En outre, le caractère raisonnable du délai d’information s’apprécie in concreto au regard des circonstances de chaque procédure (1re Civ., 4 décembre 2024, pourvoi n° 24-14.482) et il appartient au juge de rechercher si cette irrégularité a, ou non, porté atteinte aux droits de l’intéressé (1re Civ., 14 novembre 2024, pourvoi n 23 22.499 ; 1re Civ., 4 décembre 2024, pourvoi n° 24 14.482).
Enfin, la mention signée par des professionnels de l’établissement d’accueil certifiant avoir remis une copie de la décision au patient est considérée comme valant notification (1re Civ., 11 mai 2018, pourvoi n° 18-10.724 Bull. 2018, I, n° 82).
En l’espèce, le moyen est fondé sur le constat que la signature de M. [G] n’apparaît pas sur les documents.
Or, la lecture de la procédure permet de comprendre que, d’une part, le dialogue avec le patient intervient par le truchement d’un interprète somali, d’autre part, que M. [G] était, le plus souvent, dans l’impossibilité de recevoir une notification, ce qui est attesté par la signature de deux agents, à deux reprises les 1er et 3 decembre 2025.
Le moyen n’est donc pas fondé.
— Sur l’information de la famille ou des proches
Il ressort des éléments du dossier qu’aucune coordonnée de la famille de l’intéressé ne figure au dossier.
Or il est expressément indiqué en procédure et dans le dernier certificat médical du Dr [X] que M. [G] est inconnu du service, sans domicile fixe, réticent à donner des informations, qu’il indique être originaire de Somalie, arrivé en France depuis un an par le train, sans pouvoir préciser d’où, ni préciser son parcours migratoire et il s’oppose à donner tout contact de famille ou d’amis en France ou en Somalie.
Dans ce contexte, l’administration hospitalière, qui ne dispose que d’une obligation de moyens, n’est objectivement pas en mesure de prévenir la famille de M. [G], qui n’est pas fondé à se plaindre de cette situation.
Enfin, le dossier comporte bien une fiche patient qui a été transmise.
PAR CES MOTIFS
Le magistrat délégué du premier président, statuant dans le cadre de la procédure écrite sans audience en dernier ressort, publiquement, par décision réputée contradictoire et mise à disposition au greffe,
CONFIRME l’ordonnance critiquée,
LAISSE les dépens à la charge de l’Etat.
Ainsi fait et jugé par le magistrat délégué soussigné, le 05 DECEMBRE 2025 à h .
LE GREFFIER LE MAGISTRAT DÉLÉGUÉ
Notification ou avis fait à :
X patient à l’hôpital
ou/et ' par LRAR à son domicile
X avocat du patient
X directeur de l’hôpital
' préfet de police
' avocat du préfet
' tuteur / curateur par LRAR
X Parquet près la cour d’appel de Paris
AVIS IMPORTANTS :
Je vous informe qu’en application de l’article R.3211-23 du code de la santé publique, cette ordonnance n’est pas susceptible d’opposition. La seule voie de recours ouverte aux parties est le pourvoi en cassation . Il doit être introduit dans le délai de 2 mois à compter de la présente notification, par l’intermédiaire d’un avocat au Conseil d’Etat et à la Cour de cassation.

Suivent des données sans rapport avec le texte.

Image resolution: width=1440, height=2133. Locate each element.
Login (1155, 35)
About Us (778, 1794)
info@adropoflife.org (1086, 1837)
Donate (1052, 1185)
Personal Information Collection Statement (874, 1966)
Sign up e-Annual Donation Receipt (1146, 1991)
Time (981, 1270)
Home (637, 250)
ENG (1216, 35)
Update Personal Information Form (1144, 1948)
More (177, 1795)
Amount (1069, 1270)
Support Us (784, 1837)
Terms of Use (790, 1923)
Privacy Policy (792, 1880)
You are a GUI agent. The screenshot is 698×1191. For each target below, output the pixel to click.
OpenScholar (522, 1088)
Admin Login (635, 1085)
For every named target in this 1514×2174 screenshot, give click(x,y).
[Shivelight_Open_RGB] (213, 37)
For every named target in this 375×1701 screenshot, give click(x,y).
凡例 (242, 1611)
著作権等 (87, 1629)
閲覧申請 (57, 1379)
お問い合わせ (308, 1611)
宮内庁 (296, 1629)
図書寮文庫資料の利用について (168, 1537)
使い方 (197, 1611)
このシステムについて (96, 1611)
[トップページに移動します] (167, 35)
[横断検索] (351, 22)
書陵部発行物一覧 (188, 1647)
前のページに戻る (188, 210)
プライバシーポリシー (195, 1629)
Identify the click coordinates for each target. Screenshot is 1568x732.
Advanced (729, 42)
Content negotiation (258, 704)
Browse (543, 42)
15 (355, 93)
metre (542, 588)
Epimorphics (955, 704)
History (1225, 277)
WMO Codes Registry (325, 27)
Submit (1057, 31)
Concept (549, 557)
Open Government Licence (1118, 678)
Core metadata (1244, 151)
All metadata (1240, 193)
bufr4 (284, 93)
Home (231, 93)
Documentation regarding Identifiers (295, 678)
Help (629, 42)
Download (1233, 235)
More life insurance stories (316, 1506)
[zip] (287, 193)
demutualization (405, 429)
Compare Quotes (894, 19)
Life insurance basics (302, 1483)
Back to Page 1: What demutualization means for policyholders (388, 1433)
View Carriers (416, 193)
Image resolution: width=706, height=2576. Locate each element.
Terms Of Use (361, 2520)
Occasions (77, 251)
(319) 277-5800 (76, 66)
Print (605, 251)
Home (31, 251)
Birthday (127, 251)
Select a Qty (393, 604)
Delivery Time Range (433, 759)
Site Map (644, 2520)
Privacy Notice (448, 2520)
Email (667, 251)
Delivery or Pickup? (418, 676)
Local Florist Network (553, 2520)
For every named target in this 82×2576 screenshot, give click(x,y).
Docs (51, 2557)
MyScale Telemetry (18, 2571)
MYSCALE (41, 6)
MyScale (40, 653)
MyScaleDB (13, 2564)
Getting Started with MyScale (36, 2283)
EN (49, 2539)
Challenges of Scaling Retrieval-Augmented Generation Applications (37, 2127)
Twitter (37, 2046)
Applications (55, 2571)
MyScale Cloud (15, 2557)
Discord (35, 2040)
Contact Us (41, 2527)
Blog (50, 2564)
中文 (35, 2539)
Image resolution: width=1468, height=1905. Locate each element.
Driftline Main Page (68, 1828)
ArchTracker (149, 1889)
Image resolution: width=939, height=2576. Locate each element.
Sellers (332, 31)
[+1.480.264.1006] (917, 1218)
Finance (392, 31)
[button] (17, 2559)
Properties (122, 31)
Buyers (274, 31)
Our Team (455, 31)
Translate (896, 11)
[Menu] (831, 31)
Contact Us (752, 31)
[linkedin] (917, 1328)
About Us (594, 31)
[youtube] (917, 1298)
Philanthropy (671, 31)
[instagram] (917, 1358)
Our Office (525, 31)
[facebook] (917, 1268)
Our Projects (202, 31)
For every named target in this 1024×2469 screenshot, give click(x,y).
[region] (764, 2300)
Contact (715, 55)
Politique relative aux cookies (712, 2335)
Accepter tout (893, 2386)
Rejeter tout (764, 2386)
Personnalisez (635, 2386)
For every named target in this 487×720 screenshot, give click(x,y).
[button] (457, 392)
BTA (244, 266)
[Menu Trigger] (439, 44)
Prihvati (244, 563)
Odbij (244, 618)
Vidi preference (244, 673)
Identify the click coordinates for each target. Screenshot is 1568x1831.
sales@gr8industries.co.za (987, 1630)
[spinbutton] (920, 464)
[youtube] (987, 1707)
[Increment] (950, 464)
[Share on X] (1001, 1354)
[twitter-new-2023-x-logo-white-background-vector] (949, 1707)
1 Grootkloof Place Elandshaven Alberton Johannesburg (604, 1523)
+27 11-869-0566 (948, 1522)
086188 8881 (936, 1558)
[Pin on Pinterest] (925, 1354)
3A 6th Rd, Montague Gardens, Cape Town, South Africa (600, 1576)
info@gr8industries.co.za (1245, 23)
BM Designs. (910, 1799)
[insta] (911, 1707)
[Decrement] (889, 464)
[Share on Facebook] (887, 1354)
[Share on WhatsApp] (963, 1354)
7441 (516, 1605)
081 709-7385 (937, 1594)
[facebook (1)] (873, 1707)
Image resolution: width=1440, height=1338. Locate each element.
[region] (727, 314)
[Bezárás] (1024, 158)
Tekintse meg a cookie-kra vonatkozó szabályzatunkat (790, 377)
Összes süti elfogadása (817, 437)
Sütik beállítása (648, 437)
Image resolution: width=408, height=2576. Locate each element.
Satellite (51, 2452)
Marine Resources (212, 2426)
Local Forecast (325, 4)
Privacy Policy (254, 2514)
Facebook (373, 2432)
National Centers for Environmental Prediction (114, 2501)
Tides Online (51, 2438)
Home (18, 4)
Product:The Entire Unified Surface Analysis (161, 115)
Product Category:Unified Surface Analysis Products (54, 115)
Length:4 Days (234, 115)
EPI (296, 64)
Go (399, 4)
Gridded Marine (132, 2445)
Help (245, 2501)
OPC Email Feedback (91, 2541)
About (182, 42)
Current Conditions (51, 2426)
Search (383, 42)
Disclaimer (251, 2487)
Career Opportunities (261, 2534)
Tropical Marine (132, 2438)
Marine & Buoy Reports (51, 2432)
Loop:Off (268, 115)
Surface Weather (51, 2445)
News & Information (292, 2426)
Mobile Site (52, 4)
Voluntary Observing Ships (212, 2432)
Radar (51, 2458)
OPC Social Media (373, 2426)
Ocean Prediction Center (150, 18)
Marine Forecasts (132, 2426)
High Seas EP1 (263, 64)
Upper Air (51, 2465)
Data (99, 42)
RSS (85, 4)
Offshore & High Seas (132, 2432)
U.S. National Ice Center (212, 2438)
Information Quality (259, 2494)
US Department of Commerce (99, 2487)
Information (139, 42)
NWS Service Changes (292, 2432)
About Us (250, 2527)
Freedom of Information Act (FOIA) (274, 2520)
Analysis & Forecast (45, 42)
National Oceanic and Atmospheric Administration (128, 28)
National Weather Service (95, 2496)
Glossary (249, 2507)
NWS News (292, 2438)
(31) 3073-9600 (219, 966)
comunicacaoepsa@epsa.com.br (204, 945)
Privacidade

Le pourvoi en cassation est une voie extraordinaire de recours qui exclut un nouvel examen des faits ; il a seulement pour objet de faire vérifier par la Cour de Cassation si la décision rendue est conforme aux textes législatifs en vigueur.
Ce délai est augmenté d’un mois pour les personnes qui demeurent dans un département ou territoire d’outre-mer et de deux mois pour celles qui demeurent à l’étranger.